Ahora es doloroso asumir que somos nosotros, los antiguos colonizadores, los que de verdad estamos en desventaja con respecto a aquellos que en su día estuvieron bajo nuestros designios. La Globalización y la internacionalización de la economía ha traído grandes ventajas para la humanidad, desde luego, pero parece que no siempre tuvo en cuenta las necesidades y expectativas de aquellas culturas en las que se instalaban las nuevas compañías, abusando del precio de la mano de obra o de los precios ventajosos de sus materias primas y fuentes de energía, necesarias para que la maquinaria industrial pudiera satisfacer las necesidades de consumo desmedido del mundo. Parece que ahora somos nosotros quienes sufrimos los daños colaterales de tanta expansión.

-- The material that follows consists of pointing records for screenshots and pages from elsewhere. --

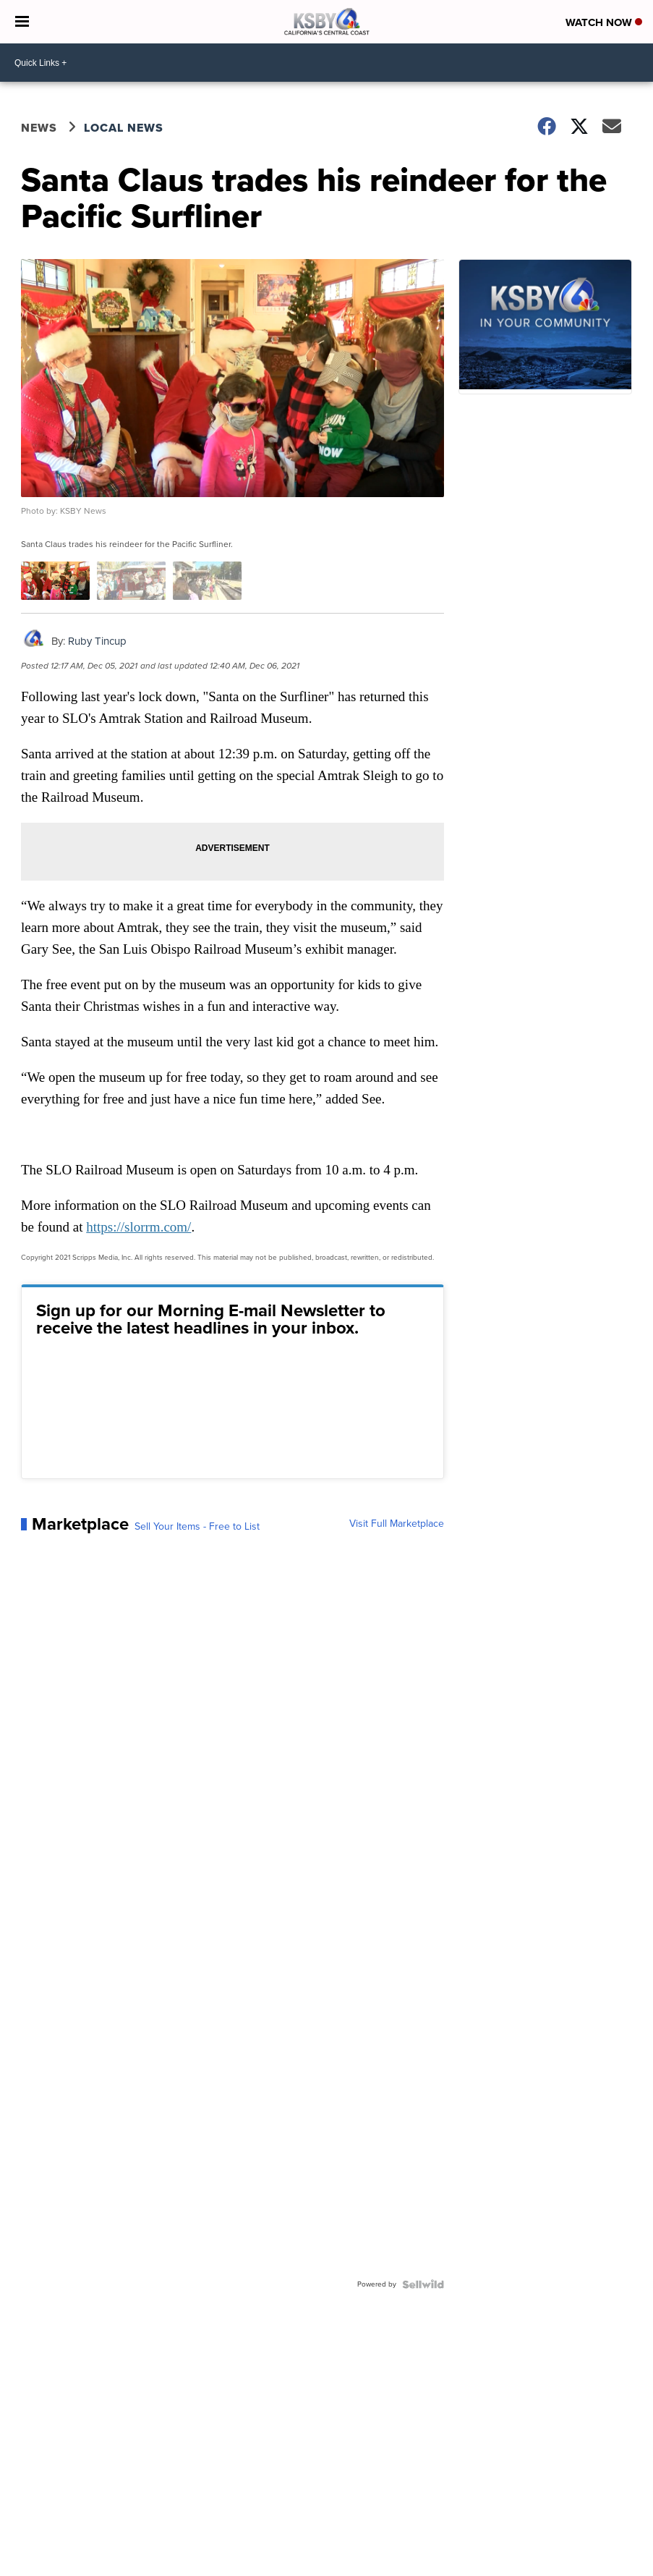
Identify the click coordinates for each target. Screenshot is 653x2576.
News (39, 127)
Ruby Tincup (97, 641)
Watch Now (603, 22)
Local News (123, 127)
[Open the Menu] (22, 21)
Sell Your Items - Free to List (197, 1527)
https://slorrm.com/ (138, 1226)
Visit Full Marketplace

Me da la impresión de que, lejos de asumir esta realidad, seguimos funcionando como siempre lo hemos hecho. Es Occidente quien quiere seguir imponiendo normas y sanciones, y queremos creer que la furia de Rusia se detendrá jugando con nuestras normas, con sanciones y bloqueos económicos. Medidas absolutamente ineficaces para desestabilizar a un país forzado, desde la guerra fría, a autoabastecerse.
Y en este contexto, las empresas, presumen de ser sostenibles. Por incongruente que resulte, no hay anuncio publicitario, ni página web corporativa que no haga referencia a este deseo de construir un mundo mejor, para nosotros y las generaciones que estén por venir. Ya no importa lo que se publicite, todo lo que hoy se produce, dice salir de un proceso de gestión en el que las personas son lo primero. A veces me pregunto si las compañías y quienes las gestionan viven en una realidad paralela.

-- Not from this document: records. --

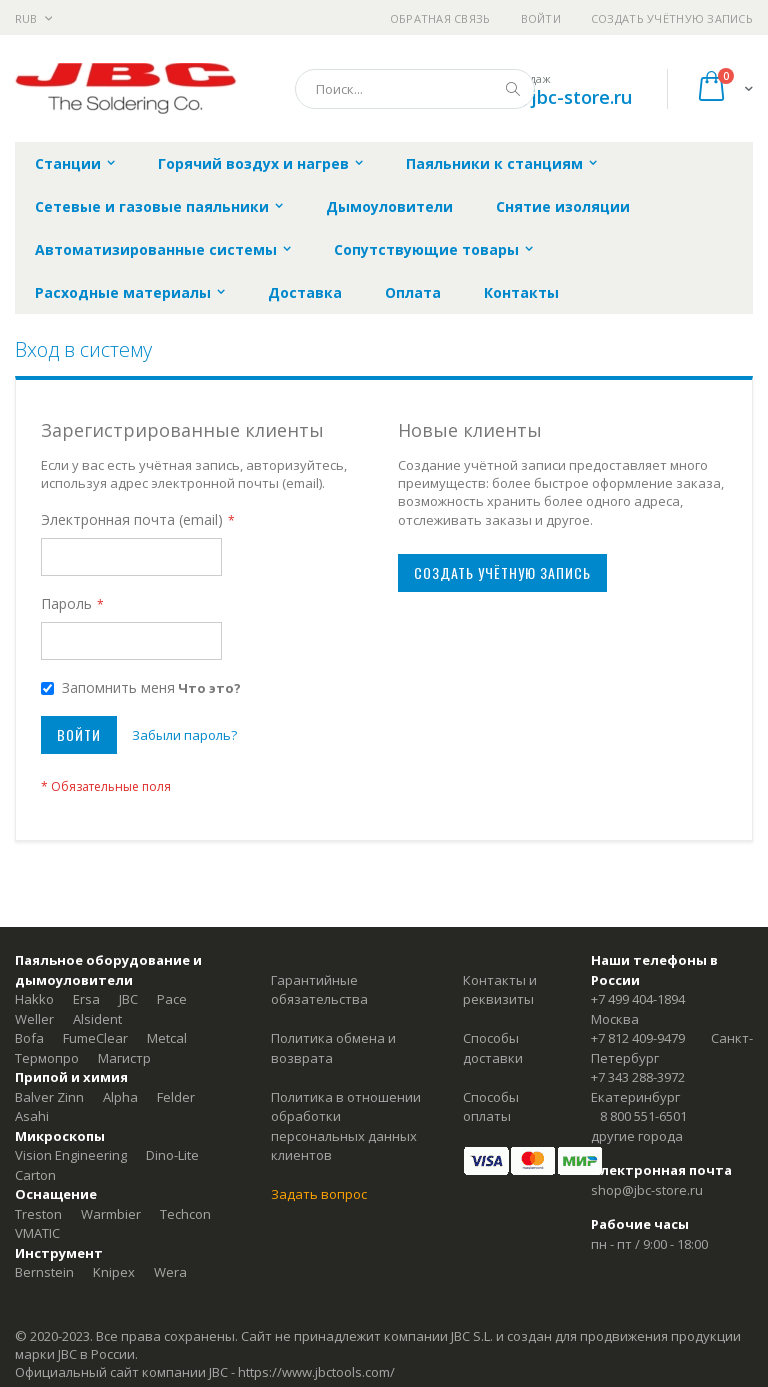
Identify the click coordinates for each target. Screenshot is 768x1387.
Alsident (97, 1019)
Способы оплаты (491, 1107)
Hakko (34, 999)
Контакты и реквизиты (500, 990)
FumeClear (95, 1038)
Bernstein (44, 1272)
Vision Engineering (71, 1155)
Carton (35, 1175)
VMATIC (37, 1233)
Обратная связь (440, 18)
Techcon (185, 1214)
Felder (176, 1097)
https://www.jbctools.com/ (316, 1372)
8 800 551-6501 (643, 1116)
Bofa (29, 1038)
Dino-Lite (172, 1155)
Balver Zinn (49, 1097)
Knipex (114, 1272)
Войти (541, 18)
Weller (34, 1019)
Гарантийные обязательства (319, 990)
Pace (172, 999)
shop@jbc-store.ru (552, 97)
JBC (128, 999)
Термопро (47, 1058)
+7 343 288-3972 (638, 1077)
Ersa (86, 999)
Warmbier (111, 1214)
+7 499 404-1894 (638, 999)
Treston (38, 1214)
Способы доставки (493, 1048)
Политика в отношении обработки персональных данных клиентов (346, 1126)
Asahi (32, 1116)
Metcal (167, 1038)
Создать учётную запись (672, 18)
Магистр (124, 1058)
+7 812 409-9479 (638, 1038)
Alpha (120, 1097)
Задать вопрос (319, 1194)
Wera (170, 1272)
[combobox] (415, 89)
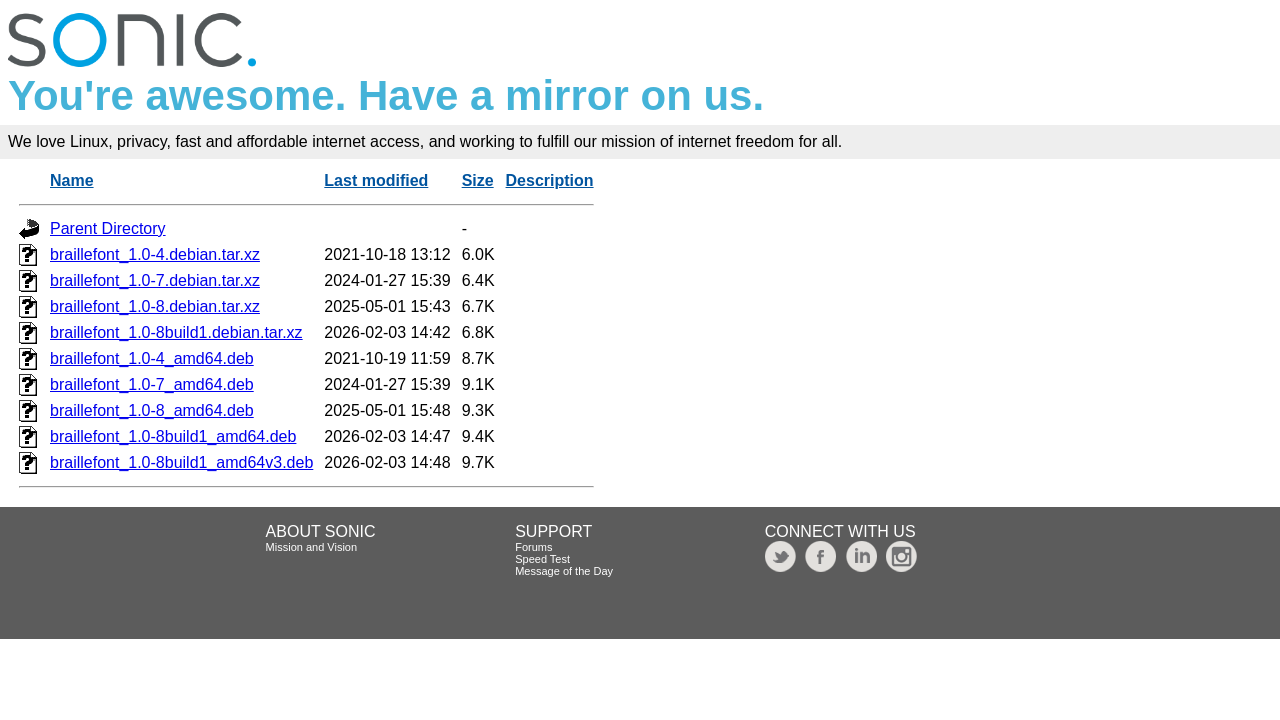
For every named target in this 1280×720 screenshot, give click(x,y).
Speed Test (542, 559)
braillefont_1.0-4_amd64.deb (152, 358)
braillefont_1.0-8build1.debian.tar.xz (176, 332)
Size (478, 180)
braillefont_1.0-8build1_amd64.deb (173, 436)
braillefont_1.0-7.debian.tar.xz (155, 280)
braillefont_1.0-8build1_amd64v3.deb (181, 462)
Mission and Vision (312, 547)
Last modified (376, 180)
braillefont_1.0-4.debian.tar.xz (155, 254)
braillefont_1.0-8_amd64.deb (152, 410)
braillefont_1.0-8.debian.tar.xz (155, 306)
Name (72, 180)
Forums (533, 547)
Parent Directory (108, 228)
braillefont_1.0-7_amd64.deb (152, 384)
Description (550, 180)
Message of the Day (564, 571)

Sorprendentemente, bajo una amenaza nuclear, los directivos se obcecan en medir y reducir su huella de carbono, en transformar en números sus inversiones sociales y medioambientales, en reciclar, en reconvertir. Y mientras ellos se afanan por rellenar cuestionarios, por acreditar que su trabajo sigue estándares internacionales y obtener sellos distintivos, el mundo está en guerra. Mujeres, niños y ancianos abandonados a su suerte, exiliados a veces, otras agazapados en garajes y estaciones de metro. Y vuelve el hambre, y el miedo, y la impotencia. Tal vez haya llegado el momento de entender el sentido de la sostenibilidad.

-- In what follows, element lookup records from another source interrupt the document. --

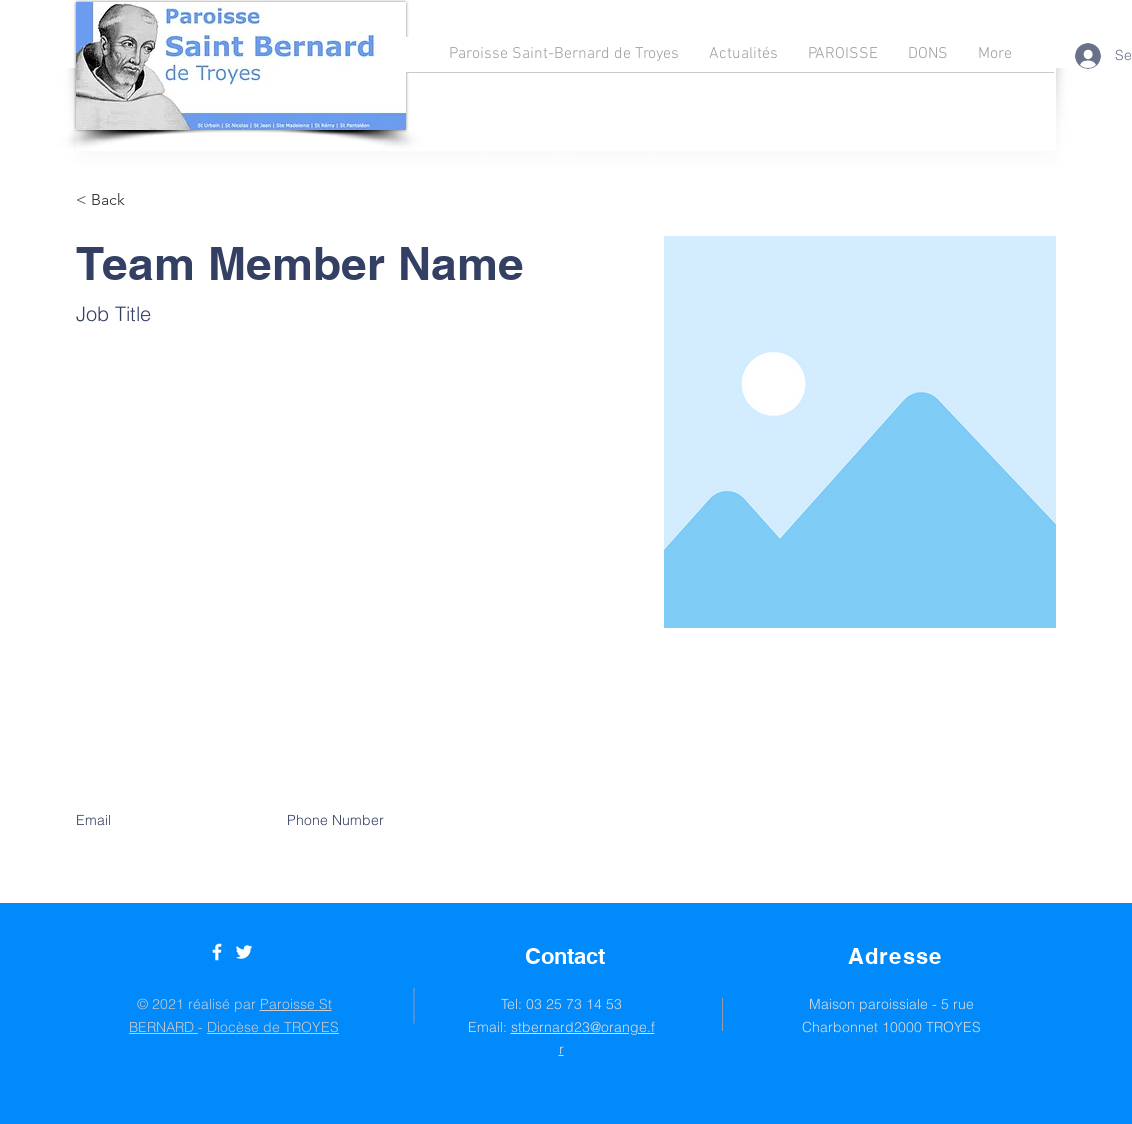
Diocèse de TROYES (273, 1027)
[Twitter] (244, 952)
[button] (115, 200)
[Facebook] (217, 952)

La sostenibilidad es, ante todo y, sobre todo, paz en el mundo. Sin ella, poco importa el resultado de los negocios, ni su estilo de gestión. Sin paz no hay vida, ni personas para darle sentido. La guerra cierra toda posibilidad de crecimiento, corta de raíz nuestros proyectos, mata los sueños de las nuevas generaciones y vacía de contenidos la formación de nuestros jóvenes.
No soy ninguna ilusa, y sé que, tal y como están las cosas, nuestra capacidad de acción es limitada, como ciudadanos y como empresas. Aún así, creo que esta situación de crisis es un buen momento para seguir trabajando por el bien del negocio, de las personas y del medio ambiente. Pero eso sí, cambiemos el foco. Dejemos de pensar en el “qué dirán”, en có
mo parecer más responsables, y centrémonos en lo que nos dicen las personas que con nosotros trabajan, en sus preocupaciones, en lo que realmente nos y les importa. Apoyemos a nuestra comunidad, a las nuevas generaciones. Apostemos, aquí y ahora por un mundo mejor, con relaciones interpersonales más cálidas, más profundas. Demos valor a lo que realmente lo tiene, las personas, sus proyectos, sus sueños, su aquí y su ahora. Dejemos las apariencias y las modas para cuando acabe la guerra. Seamos buenos, con las personas, con el medio ambiente y en nuestro negocio. Crezcamos como sociedad. Sostengamos la paz, la nuestra y la de nuestros hijos y nietos.